Missing passphrase Meldung

  • Um Rückfragen vorzubeugen, bitten wir um folgende Angaben:

    • Thunderbird-Version: 60.0 64 Bit
    • Betriebssystem + Version: 16.04.1-Lubuntu
    • Kontenart (POP / IMAP): IMAP
    • Postfachanbieter (z.B. GMX): GMX
    • PGP-Software / PGP-Version: 2.0.8 Enigmail
    • Eingesetzte Antivirensoftware: none
    • Firewall (Betriebssystem-intern/Externe Software): none


    Hallo,


    aus welchen Grud auch immer waren meine Berechtigungen des Ordners *.gnupg falsch gesetzt - das hab ich mithilfe der angezeigten Fehlermeldung und Hinweise auf div. Foren im Inet behoben. Allerdings zeigt mir Thunderbird nun bei jeder verschlüsselten E-Mail die ich entschlüsseln möchte an, dass die passphrase fehlt. Normalerweise sollte eigentlich das Fenster aufpoppen indem ich diese eingeben kann, wie sonst auch, aber sie kommt nicht. Leider hab ich hierzu bisher keine Lösung online gefunden.


    Konsolenmeldungen

    Einmal editiert, zuletzt von mclaren ()

  • Log 1/3

  • Log 2/3

  • Log 3/3

  • Aus den Logs:

    2018-09-29 10:38:10 gpg[89] public key decryption failed: Operation cancelled
    2018-09-29 10:38:10 gpg[89] decryption failed: No secret key

    Demnach kann GnuPG deinen geheimen Schlüssel nicht finden. Somit kann auch die Passphrase nicht abgefragt werden. Der Grund, aus dem der Schlüssel nicht gefunden werden kann, geht daraus nicht hervor. Ich würde einen Zusammenhang damit

    aus welchen Grud auch immer waren meine Berechtigungen des Ordners *.gnupg falsch gesetzt -

    sowie deinen nicht näher beschriebenen Maßnahmen zur Korrektur vermuten.

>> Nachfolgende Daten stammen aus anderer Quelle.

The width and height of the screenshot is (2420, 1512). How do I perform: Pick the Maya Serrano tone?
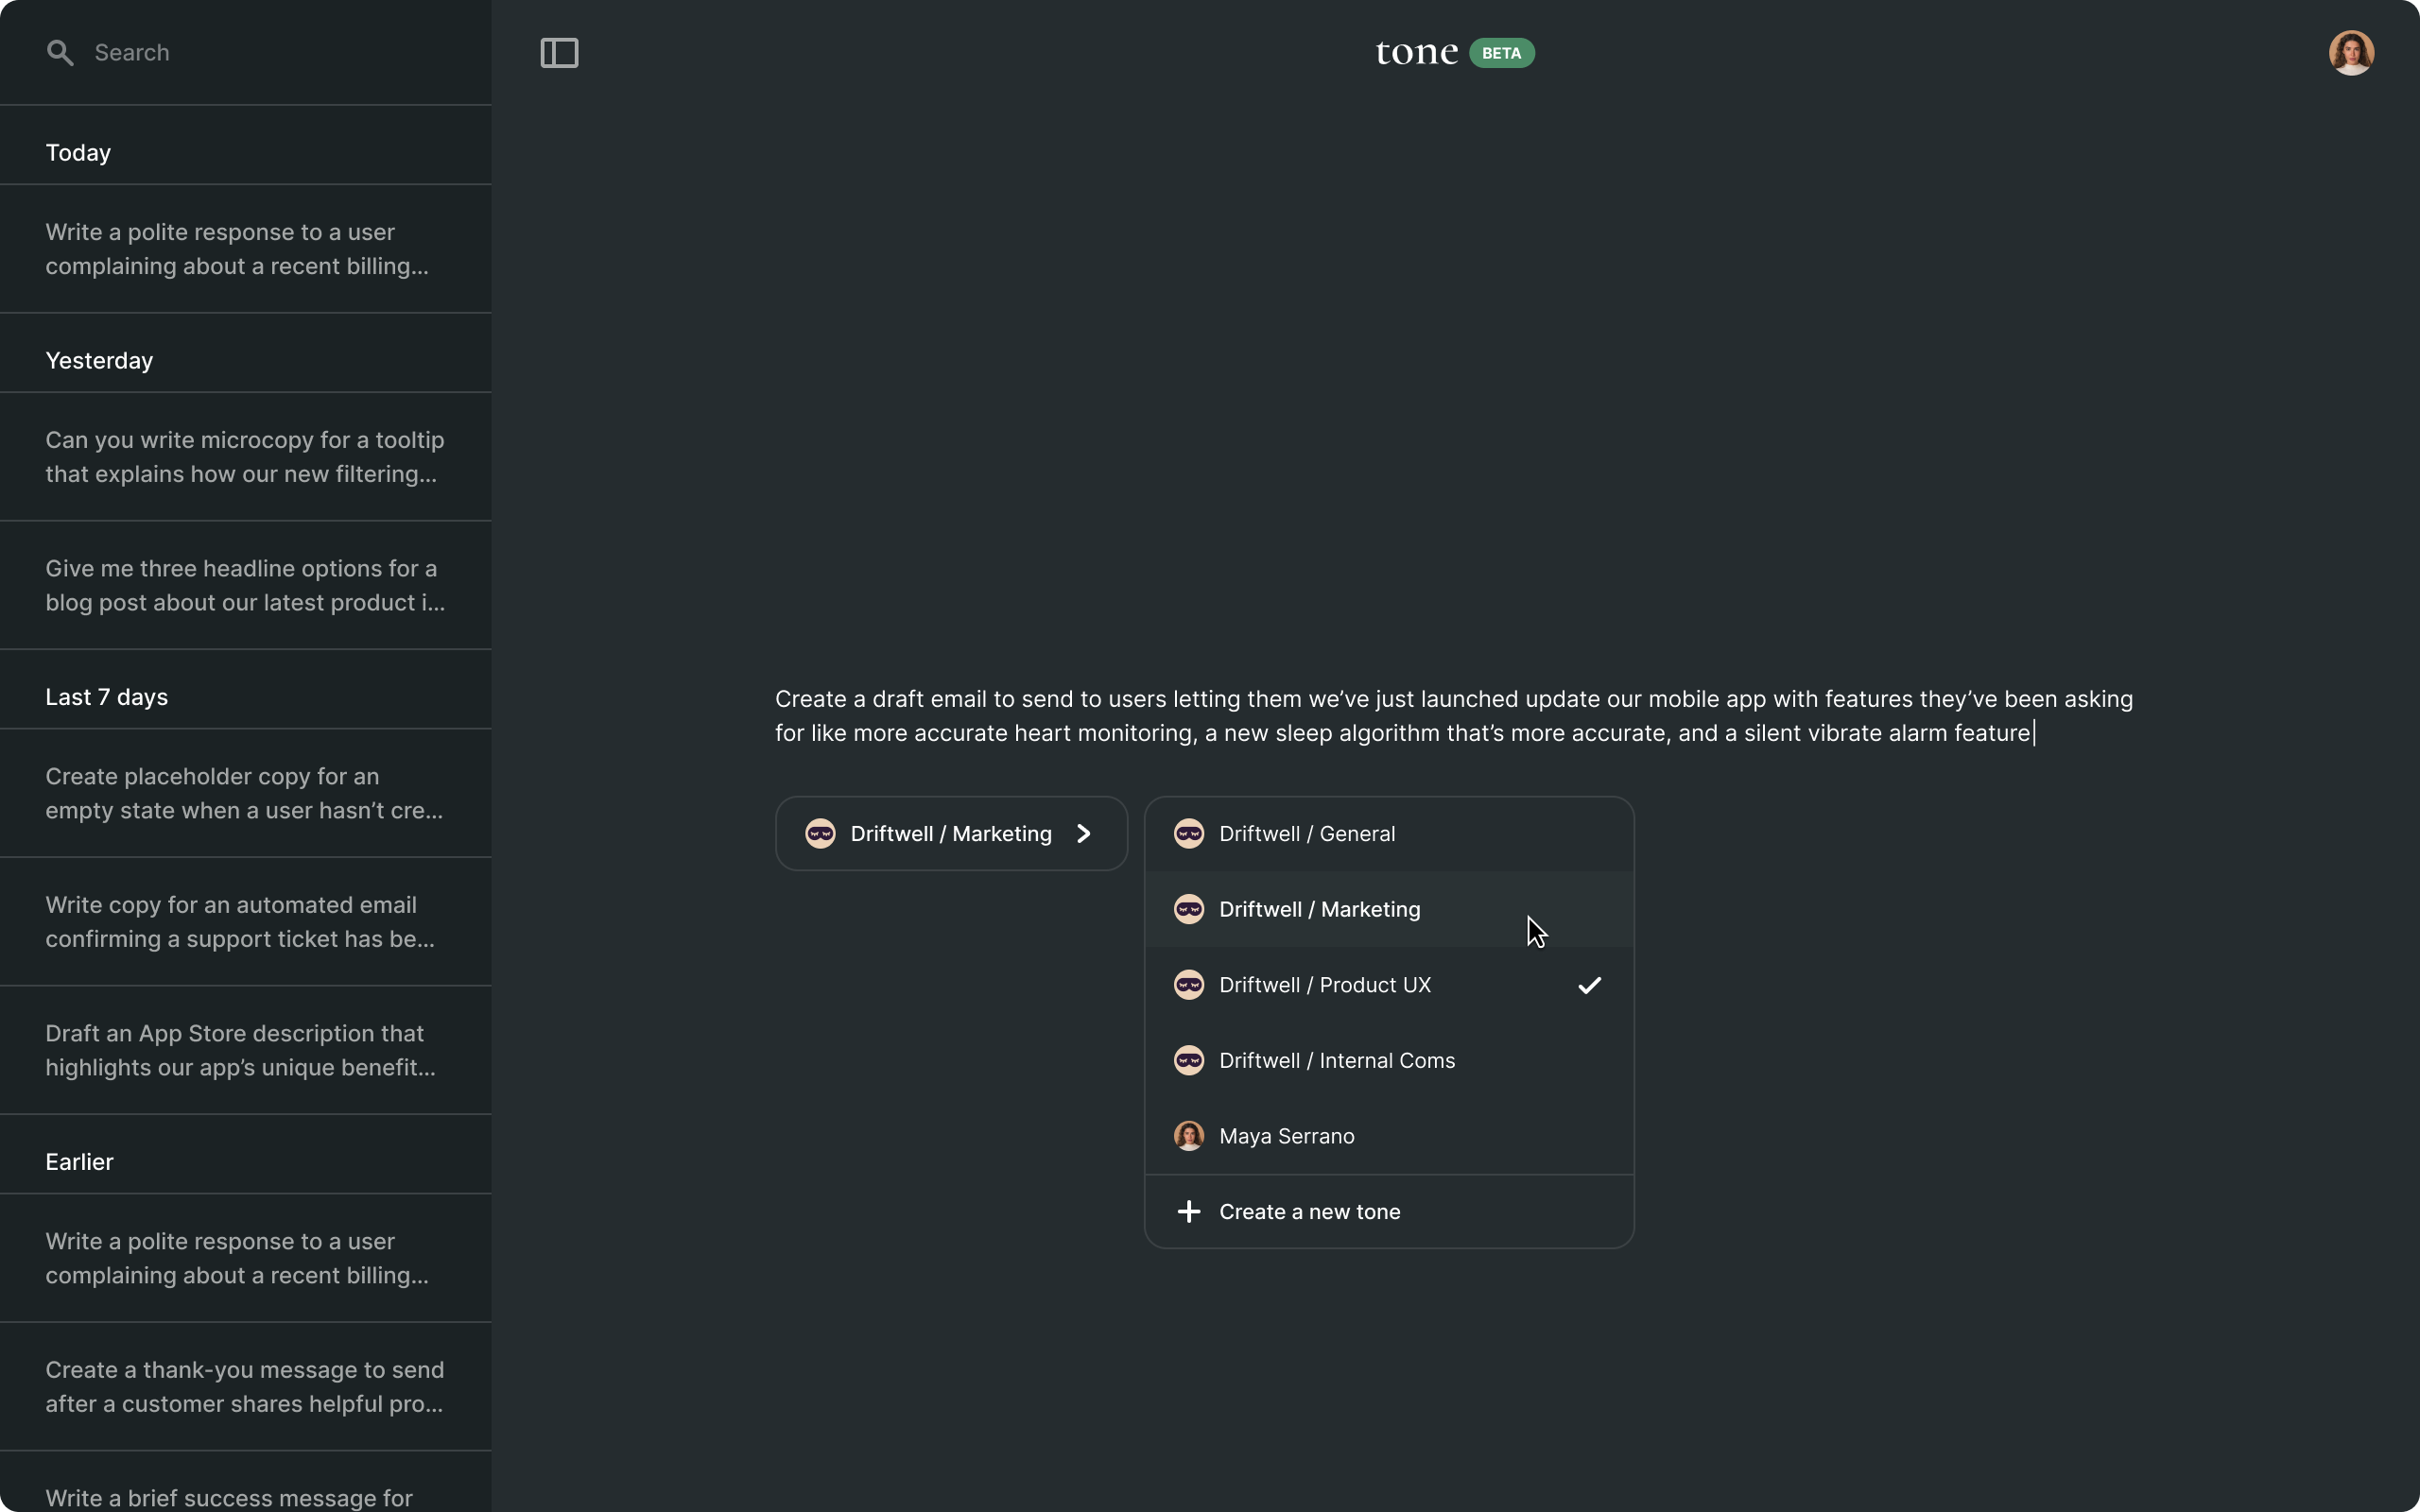point(1286,1136)
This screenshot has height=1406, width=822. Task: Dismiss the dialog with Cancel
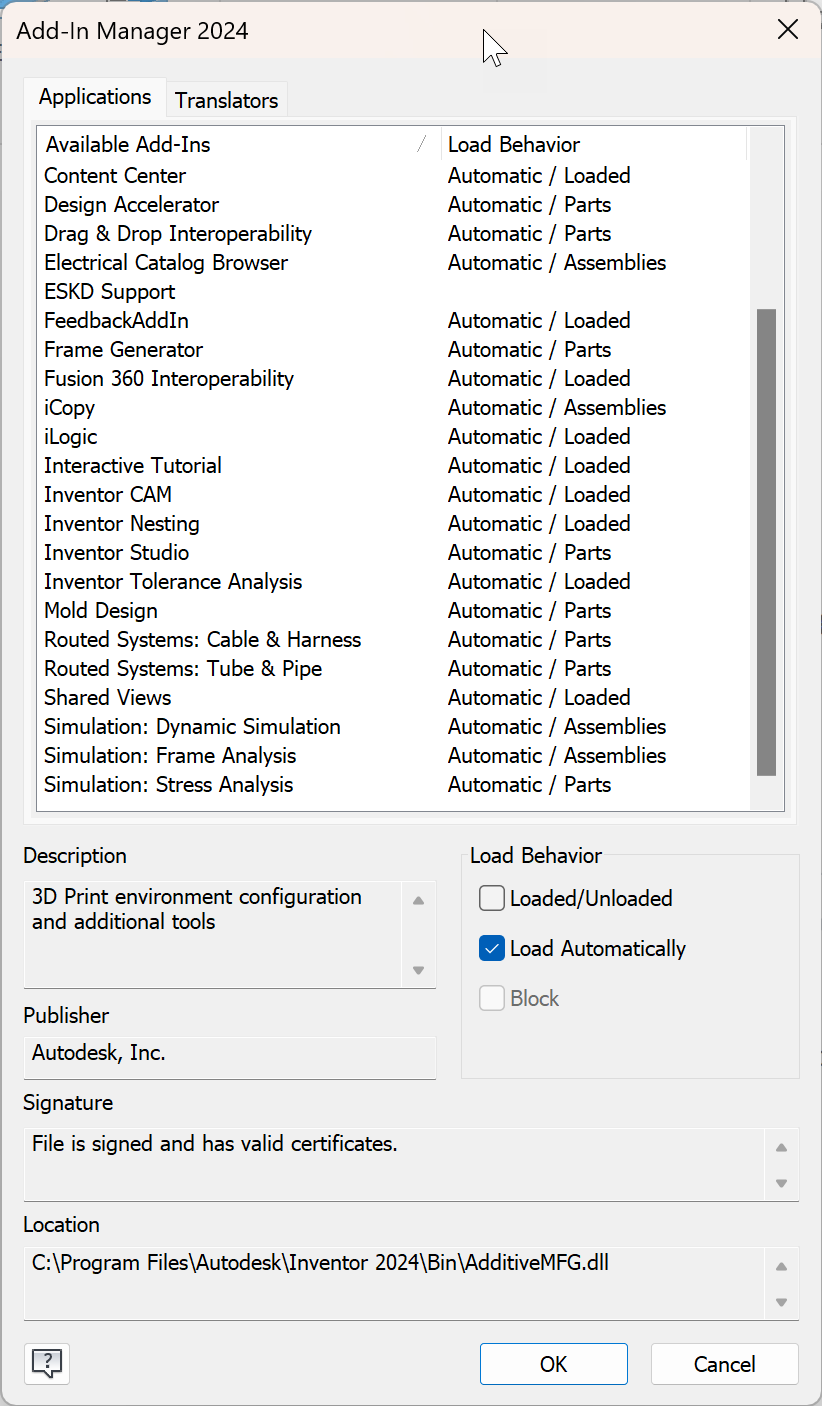tap(724, 1364)
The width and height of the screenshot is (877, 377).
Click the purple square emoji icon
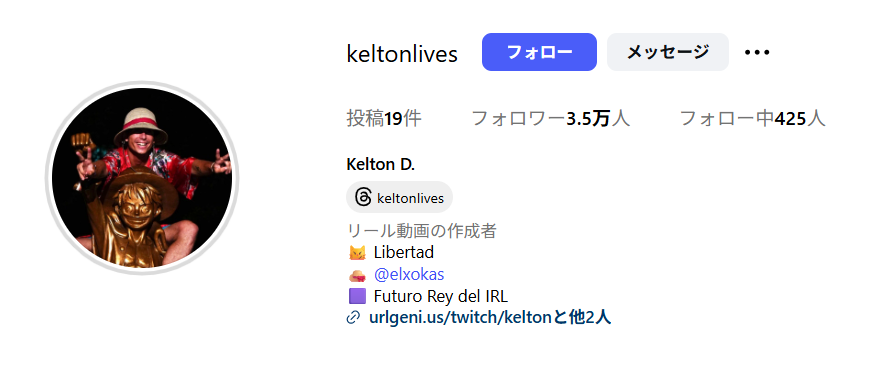pyautogui.click(x=357, y=296)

    Der Ordner ".gnugp" befindet sich üblicherweise im Homeverzeichnis. Der Benutzer hat darauf vollen Zugriff. Es muss in deinem Fall also einen Eingriff deinerseits gegeben haben, durch den die Rechte verändert wurden.


    Wenn du dich nicht erinnern kannst, welche Änderungen du vorgenommen hast, würde ich im ersten Schritt versuchen, sämtliche Schlüssel neu zu importieren.

    Gelingt das nicht, kannst du den Ordner ".gnupg" umbenennen und das System danach neu starten. Spätestens beim ersten Aufruf von gpg2 sollte der Ordner neu angelegt werden. Vermutlich wird er das bereits nach dem Neustart durch den Agenten. Danach sollten sich die Schlüssel importieren lassen.

  • Hallo,


    danke für deine Rückmeldung1

    Ich habe über die graphische im thunderbird über Enigmail alle public Keys exportiert


    - beim Versuch auch die privat zu exportieren kam die Meldung es gäbe keine. Ich hab dann über die Konsole mit

    Code
    1. gpg2 --list-secret-keys

    alle meine privaten Keys angezeigt bekommen und dann über die Konsole einzeln exportiert mit


    Code
    1. gpg2 -a --output gpg-secret-key.asc --export-secret-keys <optional Schlüssel-ID oder Name>


    Dann hab ich den Ordner *.gnupg umbenannt und Thunderbird neu gestartet. Der Ordner wurde wieder angelegt und ich hab dann über das Enigmail Addon im Thunderbird mittels Key Manager die public und private Keys importiert ... Jedesmal wurde mir angezeigt, dass erfolgreich importiert wurde.

    nun schreibt mir Thunderbird beim Versuch die bereits verschlüsselten Nachrichten zu entschlüsseln, dass der passende Key nicht vorhanden ist.


    Code
    1. Enigmail Security Info
    2. Error - no matching secret key found to decrypt message
    3. Note: The message is encrypted for the following User ID's / Keys:
    4. 0x71B658A920DEXXXX (name <abc@cde.at>)


    Sollte im Ordner "private-keys-v1.d" unter .gnupg etwas drin sein? Gibt es noch weitere Tipps?


  • Ich habe über die graphische im thunderbird über Enigmail alle public Keys exportiert

    Die öffentlichen Schlüssel waren nicht das Problem.


    beim Versuch auch die privat zu exportieren kam die Meldung es gäbe keine.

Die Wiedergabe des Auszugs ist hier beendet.